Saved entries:

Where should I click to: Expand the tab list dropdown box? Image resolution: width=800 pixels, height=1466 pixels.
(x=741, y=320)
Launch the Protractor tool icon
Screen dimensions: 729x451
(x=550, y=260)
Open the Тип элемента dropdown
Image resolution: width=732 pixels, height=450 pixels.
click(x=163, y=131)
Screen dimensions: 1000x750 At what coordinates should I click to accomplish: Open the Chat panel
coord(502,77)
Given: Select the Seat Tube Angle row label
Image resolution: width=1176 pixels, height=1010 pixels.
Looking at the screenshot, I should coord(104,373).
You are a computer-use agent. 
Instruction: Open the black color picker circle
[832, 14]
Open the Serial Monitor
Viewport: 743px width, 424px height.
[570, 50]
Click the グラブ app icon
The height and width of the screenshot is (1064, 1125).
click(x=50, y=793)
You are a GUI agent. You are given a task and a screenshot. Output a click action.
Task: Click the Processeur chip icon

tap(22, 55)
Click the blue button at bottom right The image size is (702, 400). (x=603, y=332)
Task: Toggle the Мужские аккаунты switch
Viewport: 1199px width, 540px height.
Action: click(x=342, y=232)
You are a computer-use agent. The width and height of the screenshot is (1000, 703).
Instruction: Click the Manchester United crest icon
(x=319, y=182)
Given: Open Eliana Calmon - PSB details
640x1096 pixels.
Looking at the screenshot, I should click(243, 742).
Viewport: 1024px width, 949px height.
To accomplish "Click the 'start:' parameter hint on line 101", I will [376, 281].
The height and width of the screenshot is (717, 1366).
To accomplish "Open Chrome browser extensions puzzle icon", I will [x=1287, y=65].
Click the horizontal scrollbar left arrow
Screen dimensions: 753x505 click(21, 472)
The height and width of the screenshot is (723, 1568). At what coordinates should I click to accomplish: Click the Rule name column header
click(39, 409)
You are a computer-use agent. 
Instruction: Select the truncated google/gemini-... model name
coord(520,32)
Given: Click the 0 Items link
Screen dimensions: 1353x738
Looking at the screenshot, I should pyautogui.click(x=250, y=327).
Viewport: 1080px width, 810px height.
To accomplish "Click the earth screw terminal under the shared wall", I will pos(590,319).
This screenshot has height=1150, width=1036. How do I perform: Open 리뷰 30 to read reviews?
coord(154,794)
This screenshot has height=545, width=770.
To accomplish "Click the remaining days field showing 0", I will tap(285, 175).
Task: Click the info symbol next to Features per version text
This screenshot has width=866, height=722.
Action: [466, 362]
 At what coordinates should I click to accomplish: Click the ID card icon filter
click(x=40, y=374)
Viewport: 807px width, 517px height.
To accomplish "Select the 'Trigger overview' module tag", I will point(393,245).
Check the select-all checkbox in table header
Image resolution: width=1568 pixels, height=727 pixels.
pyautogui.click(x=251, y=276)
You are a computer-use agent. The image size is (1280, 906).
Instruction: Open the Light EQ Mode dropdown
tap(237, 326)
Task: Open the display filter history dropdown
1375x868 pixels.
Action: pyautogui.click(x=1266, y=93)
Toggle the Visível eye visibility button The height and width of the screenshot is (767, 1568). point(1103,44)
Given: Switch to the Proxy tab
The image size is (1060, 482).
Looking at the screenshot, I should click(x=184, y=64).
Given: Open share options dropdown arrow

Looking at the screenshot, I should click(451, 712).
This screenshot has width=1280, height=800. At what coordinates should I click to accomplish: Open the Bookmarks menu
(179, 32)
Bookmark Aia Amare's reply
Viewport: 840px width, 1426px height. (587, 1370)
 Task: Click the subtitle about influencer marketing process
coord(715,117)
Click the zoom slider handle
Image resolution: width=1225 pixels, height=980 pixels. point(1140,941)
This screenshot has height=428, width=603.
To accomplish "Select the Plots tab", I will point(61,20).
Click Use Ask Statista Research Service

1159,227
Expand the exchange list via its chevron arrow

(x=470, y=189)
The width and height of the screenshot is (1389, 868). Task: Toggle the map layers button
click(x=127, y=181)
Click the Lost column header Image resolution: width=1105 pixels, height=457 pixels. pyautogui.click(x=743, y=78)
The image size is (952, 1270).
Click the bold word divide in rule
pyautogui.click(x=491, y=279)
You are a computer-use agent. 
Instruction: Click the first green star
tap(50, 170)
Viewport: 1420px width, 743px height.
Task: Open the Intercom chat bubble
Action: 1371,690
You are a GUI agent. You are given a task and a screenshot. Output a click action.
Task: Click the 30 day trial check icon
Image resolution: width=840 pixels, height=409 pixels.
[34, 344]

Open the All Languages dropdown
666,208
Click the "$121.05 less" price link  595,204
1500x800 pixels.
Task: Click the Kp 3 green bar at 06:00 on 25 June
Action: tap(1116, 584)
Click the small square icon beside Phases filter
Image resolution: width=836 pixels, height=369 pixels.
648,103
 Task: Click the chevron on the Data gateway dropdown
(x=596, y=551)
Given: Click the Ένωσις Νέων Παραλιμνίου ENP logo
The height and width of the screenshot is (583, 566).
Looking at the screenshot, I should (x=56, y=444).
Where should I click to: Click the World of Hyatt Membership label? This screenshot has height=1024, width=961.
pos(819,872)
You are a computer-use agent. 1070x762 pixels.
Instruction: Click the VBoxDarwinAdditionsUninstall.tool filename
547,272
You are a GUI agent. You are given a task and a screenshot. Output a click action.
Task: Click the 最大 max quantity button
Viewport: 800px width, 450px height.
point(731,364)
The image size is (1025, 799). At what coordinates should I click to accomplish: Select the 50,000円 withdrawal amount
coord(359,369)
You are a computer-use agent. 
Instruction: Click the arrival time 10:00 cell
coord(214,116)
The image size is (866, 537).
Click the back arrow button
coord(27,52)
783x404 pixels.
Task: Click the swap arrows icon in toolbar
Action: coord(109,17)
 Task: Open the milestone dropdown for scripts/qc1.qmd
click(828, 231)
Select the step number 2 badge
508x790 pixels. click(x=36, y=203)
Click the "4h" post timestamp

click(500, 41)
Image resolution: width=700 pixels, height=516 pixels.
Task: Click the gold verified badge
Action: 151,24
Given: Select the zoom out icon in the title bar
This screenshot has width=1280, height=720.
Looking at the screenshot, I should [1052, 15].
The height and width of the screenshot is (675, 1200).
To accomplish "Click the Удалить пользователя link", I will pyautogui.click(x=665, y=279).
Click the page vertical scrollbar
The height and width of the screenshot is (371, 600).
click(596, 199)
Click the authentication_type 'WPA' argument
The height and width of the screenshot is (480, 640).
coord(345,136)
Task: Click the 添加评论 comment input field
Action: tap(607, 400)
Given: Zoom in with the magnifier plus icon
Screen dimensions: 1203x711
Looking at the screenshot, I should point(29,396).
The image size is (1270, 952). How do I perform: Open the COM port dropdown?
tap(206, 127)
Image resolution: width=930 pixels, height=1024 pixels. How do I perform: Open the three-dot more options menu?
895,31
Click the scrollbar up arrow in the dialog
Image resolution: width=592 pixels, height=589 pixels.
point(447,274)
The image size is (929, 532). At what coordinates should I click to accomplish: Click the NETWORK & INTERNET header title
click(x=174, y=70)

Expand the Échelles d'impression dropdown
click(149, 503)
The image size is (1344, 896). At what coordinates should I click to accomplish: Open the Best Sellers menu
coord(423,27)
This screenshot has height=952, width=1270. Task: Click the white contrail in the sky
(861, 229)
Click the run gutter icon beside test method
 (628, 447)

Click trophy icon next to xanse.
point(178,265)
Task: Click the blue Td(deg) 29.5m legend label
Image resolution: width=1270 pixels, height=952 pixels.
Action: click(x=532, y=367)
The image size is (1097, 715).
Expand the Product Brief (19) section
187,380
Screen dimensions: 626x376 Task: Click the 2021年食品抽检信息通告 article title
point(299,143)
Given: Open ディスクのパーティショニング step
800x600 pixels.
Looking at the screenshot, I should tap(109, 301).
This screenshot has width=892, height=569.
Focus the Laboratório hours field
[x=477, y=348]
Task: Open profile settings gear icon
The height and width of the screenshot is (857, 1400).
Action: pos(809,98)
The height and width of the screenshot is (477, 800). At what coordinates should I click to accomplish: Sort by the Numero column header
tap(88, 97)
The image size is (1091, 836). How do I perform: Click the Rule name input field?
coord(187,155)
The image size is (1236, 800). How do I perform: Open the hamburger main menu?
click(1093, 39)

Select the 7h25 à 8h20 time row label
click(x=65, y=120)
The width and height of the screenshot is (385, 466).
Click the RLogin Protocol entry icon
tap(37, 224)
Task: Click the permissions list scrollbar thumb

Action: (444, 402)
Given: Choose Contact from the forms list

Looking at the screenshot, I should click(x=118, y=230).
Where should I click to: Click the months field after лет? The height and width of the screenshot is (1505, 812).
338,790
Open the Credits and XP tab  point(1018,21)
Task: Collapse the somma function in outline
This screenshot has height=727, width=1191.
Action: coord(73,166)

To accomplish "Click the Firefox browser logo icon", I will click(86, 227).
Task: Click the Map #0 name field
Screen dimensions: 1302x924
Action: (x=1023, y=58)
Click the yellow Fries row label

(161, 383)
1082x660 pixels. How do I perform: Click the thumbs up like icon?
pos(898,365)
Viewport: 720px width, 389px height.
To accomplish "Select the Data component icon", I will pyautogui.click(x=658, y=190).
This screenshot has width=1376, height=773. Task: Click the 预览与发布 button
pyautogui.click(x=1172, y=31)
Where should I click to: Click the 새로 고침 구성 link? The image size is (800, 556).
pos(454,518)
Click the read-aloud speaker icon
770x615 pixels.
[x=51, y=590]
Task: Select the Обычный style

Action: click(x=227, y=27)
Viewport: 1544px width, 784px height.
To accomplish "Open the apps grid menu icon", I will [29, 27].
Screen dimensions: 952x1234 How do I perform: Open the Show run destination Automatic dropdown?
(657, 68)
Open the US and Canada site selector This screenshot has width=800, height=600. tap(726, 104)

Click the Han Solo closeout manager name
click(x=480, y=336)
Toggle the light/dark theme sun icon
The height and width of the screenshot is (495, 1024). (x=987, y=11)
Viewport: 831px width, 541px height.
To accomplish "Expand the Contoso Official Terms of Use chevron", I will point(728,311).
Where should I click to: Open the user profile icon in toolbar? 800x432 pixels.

Your objective: All lines in the data above from the one with "Viewport: 1024px width, 949px height." through the one with "Check the select-all checkbox in table header" must be repeated exactly, and no others.

Response to this exercise:
Viewport: 1024px width, 949px height.
To accomplish "Click the 'start:' parameter hint on line 101", I will [376, 281].
The height and width of the screenshot is (717, 1366).
To accomplish "Open Chrome browser extensions puzzle icon", I will [x=1287, y=65].
Click the horizontal scrollbar left arrow
Screen dimensions: 753x505 click(21, 472)
The height and width of the screenshot is (723, 1568). At what coordinates should I click to accomplish: Click the Rule name column header
click(39, 409)
You are a computer-use agent. 
Instruction: Select the truncated google/gemini-... model name
coord(520,32)
Given: Click the 0 Items link
Screen dimensions: 1353x738
Looking at the screenshot, I should pyautogui.click(x=250, y=327).
Viewport: 1080px width, 810px height.
To accomplish "Click the earth screw terminal under the shared wall", I will pos(590,319).
This screenshot has height=1150, width=1036. How do I perform: Open 리뷰 30 to read reviews?
coord(154,794)
This screenshot has height=545, width=770.
To accomplish "Click the remaining days field showing 0", I will tap(285, 175).
Task: Click the info symbol next to Features per version text
This screenshot has width=866, height=722.
Action: [466, 362]
 At what coordinates should I click to accomplish: Click the ID card icon filter
click(x=40, y=374)
Viewport: 807px width, 517px height.
To accomplish "Select the 'Trigger overview' module tag", I will point(393,245).
Check the select-all checkbox in table header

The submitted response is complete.